Gejalanya meliputi sakit tenggorokan, demam rendah, dan kurang nafsu makan. Tanda-tanda ini diikuti timbulnya lapisan keabu-abuan pada hidung atau tenggorokan, dan pembengkakan tenggorokan yang disebut bullneck.
Pola penyebaran difteri
Bakteri pertama-tama akan menempel pada lapisan sistem pernafasan dan menghasilkan racun yang akan membunuh jaringan sehat. Hal ini dilakukan dengan cara mencegah sel menciptakan protein.
Baca Juga: Punya 1.000 Dosis Obat Difteri, Kemenkes Imbau agar Tak Khawatir
Setelah beberapa hari, bakteri ini dapat membunuh begitu banyak sel sehingga jaringan yang mati tadi membentuk lapisan keabu-abuan di hidung dan tenggorokan. Akibatnya, seseorang yang terinfeksi difteri akan sulit bernafas dan menelan.
Jika racun masuk ke aliran darah, maka difteri dapat ditransfer menuju organ vital seperti jantung dan ginjal. Pada akhirnya, penyakit ini dapat menyebabkan kerusakan saraf, kelumpuhan, dan gagal napas.
Menariknya, ada dua lapisan infeksi yang terjadi di sini. Di balik bakteri yang menginfeksi manusia, ada virus yang menginfeksi bakteri tersebut sehingga menciptakan toksin.
Mengatasi difteri
Vaksin difteri yang sudah dibuat sejak tahun 1920-an membantu sistem kekebalan tubuh untuk mengenali toksin.
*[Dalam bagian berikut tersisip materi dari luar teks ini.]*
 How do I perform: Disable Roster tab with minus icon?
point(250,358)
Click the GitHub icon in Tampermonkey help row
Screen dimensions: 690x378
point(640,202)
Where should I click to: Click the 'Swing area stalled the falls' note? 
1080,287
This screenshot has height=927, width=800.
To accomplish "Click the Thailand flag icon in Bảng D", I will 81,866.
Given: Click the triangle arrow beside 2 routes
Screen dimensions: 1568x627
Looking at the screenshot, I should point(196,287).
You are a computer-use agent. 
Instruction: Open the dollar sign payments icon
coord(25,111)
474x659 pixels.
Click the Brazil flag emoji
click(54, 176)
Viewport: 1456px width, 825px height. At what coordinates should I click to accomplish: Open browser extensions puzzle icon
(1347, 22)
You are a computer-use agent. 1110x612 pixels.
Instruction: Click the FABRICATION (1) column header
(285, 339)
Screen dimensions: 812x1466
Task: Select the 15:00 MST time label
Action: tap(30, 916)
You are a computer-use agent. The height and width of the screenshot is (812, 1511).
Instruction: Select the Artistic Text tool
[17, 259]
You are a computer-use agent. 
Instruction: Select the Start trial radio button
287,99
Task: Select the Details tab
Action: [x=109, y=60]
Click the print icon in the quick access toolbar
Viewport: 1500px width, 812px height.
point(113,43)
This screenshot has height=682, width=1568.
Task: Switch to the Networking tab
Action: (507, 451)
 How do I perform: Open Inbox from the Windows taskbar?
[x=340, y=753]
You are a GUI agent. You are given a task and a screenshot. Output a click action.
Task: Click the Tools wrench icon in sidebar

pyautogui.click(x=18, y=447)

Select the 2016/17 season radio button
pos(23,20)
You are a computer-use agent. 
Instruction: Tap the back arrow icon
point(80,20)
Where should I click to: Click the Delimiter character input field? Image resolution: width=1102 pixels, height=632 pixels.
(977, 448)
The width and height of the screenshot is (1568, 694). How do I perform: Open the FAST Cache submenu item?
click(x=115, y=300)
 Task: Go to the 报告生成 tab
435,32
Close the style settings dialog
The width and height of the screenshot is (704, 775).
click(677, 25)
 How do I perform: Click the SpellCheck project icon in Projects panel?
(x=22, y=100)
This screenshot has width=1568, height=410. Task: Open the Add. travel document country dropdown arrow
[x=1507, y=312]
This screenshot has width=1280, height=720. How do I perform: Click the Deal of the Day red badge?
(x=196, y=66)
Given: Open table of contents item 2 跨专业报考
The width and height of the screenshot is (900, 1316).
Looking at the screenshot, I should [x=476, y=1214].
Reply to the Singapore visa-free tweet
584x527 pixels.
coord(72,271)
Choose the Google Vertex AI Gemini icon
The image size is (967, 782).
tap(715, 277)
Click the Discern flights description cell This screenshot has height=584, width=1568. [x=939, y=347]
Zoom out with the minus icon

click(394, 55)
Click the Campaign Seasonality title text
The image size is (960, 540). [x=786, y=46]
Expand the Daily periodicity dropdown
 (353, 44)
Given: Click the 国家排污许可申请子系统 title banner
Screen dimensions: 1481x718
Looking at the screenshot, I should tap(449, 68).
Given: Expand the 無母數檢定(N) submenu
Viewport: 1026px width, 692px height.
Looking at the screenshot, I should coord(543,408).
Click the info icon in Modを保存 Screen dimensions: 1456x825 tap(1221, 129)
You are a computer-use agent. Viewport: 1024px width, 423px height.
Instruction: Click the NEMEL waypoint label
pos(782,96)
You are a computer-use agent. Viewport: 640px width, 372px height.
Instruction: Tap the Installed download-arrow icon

Dewasa ini, orang mendapatkan vaksin difteri dalam vaksin DPT (Difteri, Pertusis, dan Tetanus).
Di Indonesia sendiri vaksin ini diberikan sebanyak lima kali, yaitu saat bayi berusia 2 bulan, 3 bulan, 4 bulan, 18 bulan, dan usia 4 sampai 6 tahun. Bila vaksin yang diterima sudah lengkap, seseorang dapat terhindar dari penyakit tersebut.
Selain itu, juga disarankan melakukan vaksinasi untuk orang dewasa setiap 10 tahun sekali, meskipun beberapa penelitian mengatakan bahwa tambahan setiap 30 tahun sekali sudah dirasa cukup.